| THE RECORDS |

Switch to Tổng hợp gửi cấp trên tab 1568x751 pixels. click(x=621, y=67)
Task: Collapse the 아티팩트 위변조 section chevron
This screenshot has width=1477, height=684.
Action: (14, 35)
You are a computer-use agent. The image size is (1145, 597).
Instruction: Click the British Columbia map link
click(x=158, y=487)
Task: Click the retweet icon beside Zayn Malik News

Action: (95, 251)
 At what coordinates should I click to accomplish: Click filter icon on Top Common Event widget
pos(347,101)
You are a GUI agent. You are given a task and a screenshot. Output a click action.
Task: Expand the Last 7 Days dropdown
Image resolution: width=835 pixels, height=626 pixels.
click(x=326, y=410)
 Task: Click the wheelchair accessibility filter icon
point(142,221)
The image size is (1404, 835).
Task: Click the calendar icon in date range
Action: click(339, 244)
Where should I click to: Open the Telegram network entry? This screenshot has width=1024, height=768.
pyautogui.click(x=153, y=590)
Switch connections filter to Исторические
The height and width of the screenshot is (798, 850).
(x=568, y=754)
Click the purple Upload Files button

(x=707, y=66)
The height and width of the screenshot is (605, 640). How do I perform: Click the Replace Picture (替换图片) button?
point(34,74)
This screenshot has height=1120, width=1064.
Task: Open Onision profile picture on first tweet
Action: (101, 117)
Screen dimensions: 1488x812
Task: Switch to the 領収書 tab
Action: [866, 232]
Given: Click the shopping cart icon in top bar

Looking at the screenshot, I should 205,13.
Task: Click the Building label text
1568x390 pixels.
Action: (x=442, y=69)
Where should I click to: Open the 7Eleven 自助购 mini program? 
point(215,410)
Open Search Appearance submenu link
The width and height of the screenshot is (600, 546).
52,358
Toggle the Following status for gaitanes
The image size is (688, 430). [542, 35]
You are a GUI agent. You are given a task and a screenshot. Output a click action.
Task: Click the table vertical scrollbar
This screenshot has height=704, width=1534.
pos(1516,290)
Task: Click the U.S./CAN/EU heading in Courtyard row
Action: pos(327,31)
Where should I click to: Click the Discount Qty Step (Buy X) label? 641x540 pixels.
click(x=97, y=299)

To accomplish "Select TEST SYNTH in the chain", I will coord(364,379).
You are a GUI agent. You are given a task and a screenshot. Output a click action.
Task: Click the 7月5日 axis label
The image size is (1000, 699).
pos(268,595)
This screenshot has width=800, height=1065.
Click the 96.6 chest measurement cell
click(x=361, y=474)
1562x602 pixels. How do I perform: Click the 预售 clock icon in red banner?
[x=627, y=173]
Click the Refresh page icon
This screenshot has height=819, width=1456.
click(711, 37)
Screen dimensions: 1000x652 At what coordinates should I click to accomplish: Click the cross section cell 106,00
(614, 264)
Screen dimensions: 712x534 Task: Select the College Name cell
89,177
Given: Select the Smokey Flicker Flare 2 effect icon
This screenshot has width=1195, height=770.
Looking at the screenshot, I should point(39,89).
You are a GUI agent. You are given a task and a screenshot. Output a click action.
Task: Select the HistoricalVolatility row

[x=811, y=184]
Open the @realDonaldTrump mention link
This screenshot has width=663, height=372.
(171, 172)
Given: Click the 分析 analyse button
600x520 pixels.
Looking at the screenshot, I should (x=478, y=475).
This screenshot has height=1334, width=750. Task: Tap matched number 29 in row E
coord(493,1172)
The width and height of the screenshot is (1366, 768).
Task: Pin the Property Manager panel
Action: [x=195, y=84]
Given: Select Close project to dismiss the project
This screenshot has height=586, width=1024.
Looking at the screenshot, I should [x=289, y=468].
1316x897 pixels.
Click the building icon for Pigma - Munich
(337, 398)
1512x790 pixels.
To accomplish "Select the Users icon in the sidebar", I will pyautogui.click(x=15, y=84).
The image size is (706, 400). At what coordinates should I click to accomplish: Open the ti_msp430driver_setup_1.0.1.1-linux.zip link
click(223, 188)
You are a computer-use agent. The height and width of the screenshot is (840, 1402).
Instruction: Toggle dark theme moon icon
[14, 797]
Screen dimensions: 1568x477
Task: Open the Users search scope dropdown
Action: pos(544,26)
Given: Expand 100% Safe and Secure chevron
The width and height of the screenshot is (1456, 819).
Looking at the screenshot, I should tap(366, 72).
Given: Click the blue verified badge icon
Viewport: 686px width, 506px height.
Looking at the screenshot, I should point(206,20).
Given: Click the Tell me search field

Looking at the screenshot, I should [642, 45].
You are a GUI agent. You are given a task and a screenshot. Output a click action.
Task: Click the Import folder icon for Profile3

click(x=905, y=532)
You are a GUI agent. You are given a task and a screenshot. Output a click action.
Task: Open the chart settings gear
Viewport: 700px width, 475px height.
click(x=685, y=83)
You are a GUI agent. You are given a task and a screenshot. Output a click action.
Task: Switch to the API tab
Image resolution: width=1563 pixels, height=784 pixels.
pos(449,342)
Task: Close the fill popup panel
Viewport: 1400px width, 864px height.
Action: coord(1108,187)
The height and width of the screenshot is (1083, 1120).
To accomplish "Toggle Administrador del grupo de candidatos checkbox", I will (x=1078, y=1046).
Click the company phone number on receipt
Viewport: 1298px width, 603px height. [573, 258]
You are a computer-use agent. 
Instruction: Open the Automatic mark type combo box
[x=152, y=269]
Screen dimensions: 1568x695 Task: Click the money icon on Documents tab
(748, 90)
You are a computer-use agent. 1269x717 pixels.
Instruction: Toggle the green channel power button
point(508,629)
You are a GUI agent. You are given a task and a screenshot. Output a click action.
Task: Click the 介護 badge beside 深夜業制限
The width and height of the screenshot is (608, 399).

| SET EXERCISE |
Copy every entry above line by line, keeping each one word for word with nothing changed.

| COMPLETE ANSWER |
Switch to Tổng hợp gửi cấp trên tab 1568x751 pixels. click(x=621, y=67)
Task: Collapse the 아티팩트 위변조 section chevron
This screenshot has width=1477, height=684.
Action: (14, 35)
You are a computer-use agent. The image size is (1145, 597).
Instruction: Click the British Columbia map link
click(x=158, y=487)
Task: Click the retweet icon beside Zayn Malik News

Action: (95, 251)
 At what coordinates should I click to accomplish: Click filter icon on Top Common Event widget
pos(347,101)
You are a GUI agent. You are given a task and a screenshot. Output a click action.
Task: Expand the Last 7 Days dropdown
Image resolution: width=835 pixels, height=626 pixels.
click(x=326, y=410)
 Task: Click the wheelchair accessibility filter icon
point(142,221)
The image size is (1404, 835).
Task: Click the calendar icon in date range
Action: click(339, 244)
Where should I click to: Open the Telegram network entry? This screenshot has width=1024, height=768.
pyautogui.click(x=153, y=590)
Switch connections filter to Исторические
The height and width of the screenshot is (798, 850).
(x=568, y=754)
Click the purple Upload Files button

(x=707, y=66)
The height and width of the screenshot is (605, 640). How do I perform: Click the Replace Picture (替换图片) button?
point(34,74)
This screenshot has height=1120, width=1064.
Task: Open Onision profile picture on first tweet
Action: (101, 117)
Screen dimensions: 1488x812
Task: Switch to the 領収書 tab
Action: [866, 232]
Given: Click the shopping cart icon in top bar

Looking at the screenshot, I should 205,13.
Task: Click the Building label text
1568x390 pixels.
Action: (x=442, y=69)
Where should I click to: Open the 7Eleven 自助购 mini program? 
point(215,410)
Open Search Appearance submenu link
The width and height of the screenshot is (600, 546).
52,358
Toggle the Following status for gaitanes
The image size is (688, 430). [542, 35]
You are a GUI agent. You are given a task and a screenshot. Output a click action.
Task: Click the table vertical scrollbar
This screenshot has height=704, width=1534.
pos(1516,290)
Task: Click the U.S./CAN/EU heading in Courtyard row
Action: pos(327,31)
Where should I click to: Click the Discount Qty Step (Buy X) label? 641x540 pixels.
click(x=97, y=299)

To accomplish "Select TEST SYNTH in the chain", I will coord(364,379).
You are a GUI agent. You are given a task and a screenshot. Output a click action.
Task: Click the 7月5日 axis label
The image size is (1000, 699).
pos(268,595)
This screenshot has width=800, height=1065.
Click the 96.6 chest measurement cell
click(x=361, y=474)
1562x602 pixels. How do I perform: Click the 预售 clock icon in red banner?
[x=627, y=173]
Click the Refresh page icon
This screenshot has height=819, width=1456.
click(711, 37)
Screen dimensions: 1000x652 At what coordinates should I click to accomplish: Click the cross section cell 106,00
(614, 264)
Screen dimensions: 712x534 Task: Select the College Name cell
89,177
Given: Select the Smokey Flicker Flare 2 effect icon
This screenshot has width=1195, height=770.
Looking at the screenshot, I should point(39,89).
You are a GUI agent. You are given a task and a screenshot. Output a click action.
Task: Select the HistoricalVolatility row

[x=811, y=184]
Open the @realDonaldTrump mention link
This screenshot has width=663, height=372.
(171, 172)
Given: Click the 分析 analyse button
600x520 pixels.
Looking at the screenshot, I should (x=478, y=475).
This screenshot has height=1334, width=750. Task: Tap matched number 29 in row E
coord(493,1172)
The width and height of the screenshot is (1366, 768).
Task: Pin the Property Manager panel
Action: [x=195, y=84]
Given: Select Close project to dismiss the project
This screenshot has height=586, width=1024.
Looking at the screenshot, I should [x=289, y=468].
1316x897 pixels.
Click the building icon for Pigma - Munich
(337, 398)
1512x790 pixels.
To accomplish "Select the Users icon in the sidebar", I will pyautogui.click(x=15, y=84).
The image size is (706, 400). At what coordinates should I click to accomplish: Open the ti_msp430driver_setup_1.0.1.1-linux.zip link
click(223, 188)
You are a computer-use agent. The height and width of the screenshot is (840, 1402).
Instruction: Toggle dark theme moon icon
[14, 797]
Screen dimensions: 1568x477
Task: Open the Users search scope dropdown
Action: pos(544,26)
Given: Expand 100% Safe and Secure chevron
The width and height of the screenshot is (1456, 819).
Looking at the screenshot, I should tap(366, 72).
Given: Click the blue verified badge icon
Viewport: 686px width, 506px height.
Looking at the screenshot, I should point(206,20).
Given: Click the Tell me search field

Looking at the screenshot, I should [642, 45].
You are a GUI agent. You are given a task and a screenshot. Output a click action.
Task: Click the Import folder icon for Profile3

click(x=905, y=532)
You are a GUI agent. You are given a task and a screenshot. Output a click action.
Task: Open the chart settings gear
Viewport: 700px width, 475px height.
click(x=685, y=83)
You are a GUI agent. You are given a task and a screenshot. Output a click action.
Task: Switch to the API tab
Image resolution: width=1563 pixels, height=784 pixels.
pos(449,342)
Task: Close the fill popup panel
Viewport: 1400px width, 864px height.
Action: coord(1108,187)
The height and width of the screenshot is (1083, 1120).
To accomplish "Toggle Administrador del grupo de candidatos checkbox", I will (x=1078, y=1046).
Click the company phone number on receipt
Viewport: 1298px width, 603px height. [573, 258]
You are a computer-use agent. 
Instruction: Open the Automatic mark type combo box
[x=152, y=269]
Screen dimensions: 1568x695 Task: Click the money icon on Documents tab
(748, 90)
You are a computer-use agent. 1269x717 pixels.
Instruction: Toggle the green channel power button
point(508,629)
You are a GUI agent. You are given a task and a screenshot. Output a click action.
Task: Click the 介護 badge beside 深夜業制限
The width and height of the screenshot is (608, 399).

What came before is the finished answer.